Exercise: Exactly as they appear below, repeat the lines from the one with "This screenshot has height=771, width=962." through the one with "You are a computer-use agent. Screen", and no others.

Listed entries:

◇ ◇ ◇ ◇ ◇ ◇ ◇

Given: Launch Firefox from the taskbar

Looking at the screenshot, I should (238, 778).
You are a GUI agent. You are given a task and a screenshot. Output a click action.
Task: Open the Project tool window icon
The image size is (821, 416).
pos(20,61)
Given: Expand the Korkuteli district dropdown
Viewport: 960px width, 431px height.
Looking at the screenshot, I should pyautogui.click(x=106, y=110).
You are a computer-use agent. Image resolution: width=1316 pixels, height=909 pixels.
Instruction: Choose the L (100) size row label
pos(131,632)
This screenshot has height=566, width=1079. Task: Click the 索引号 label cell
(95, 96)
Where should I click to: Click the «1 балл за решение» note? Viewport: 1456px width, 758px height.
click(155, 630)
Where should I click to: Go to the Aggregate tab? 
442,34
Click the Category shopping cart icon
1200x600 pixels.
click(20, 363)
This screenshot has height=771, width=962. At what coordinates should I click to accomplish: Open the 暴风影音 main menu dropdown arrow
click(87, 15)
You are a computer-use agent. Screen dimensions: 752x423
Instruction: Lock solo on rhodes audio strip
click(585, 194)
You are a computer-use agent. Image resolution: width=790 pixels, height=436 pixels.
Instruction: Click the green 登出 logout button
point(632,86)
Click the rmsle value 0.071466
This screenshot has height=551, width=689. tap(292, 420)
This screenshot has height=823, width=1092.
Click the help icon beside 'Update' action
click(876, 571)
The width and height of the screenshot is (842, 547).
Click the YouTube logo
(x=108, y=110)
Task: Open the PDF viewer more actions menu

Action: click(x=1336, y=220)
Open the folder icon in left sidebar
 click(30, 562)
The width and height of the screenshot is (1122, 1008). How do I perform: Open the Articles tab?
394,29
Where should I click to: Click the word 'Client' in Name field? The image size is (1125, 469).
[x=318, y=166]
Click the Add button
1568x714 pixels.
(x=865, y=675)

◇ ◇ ◇ ◇ ◇ ◇ ◇

Task response:
This screenshot has height=771, width=962. At what coordinates should I click to accomplish: Open the 暴风影音 main menu dropdown arrow
click(87, 15)
You are a computer-use agent. Screen dimensions: 752x423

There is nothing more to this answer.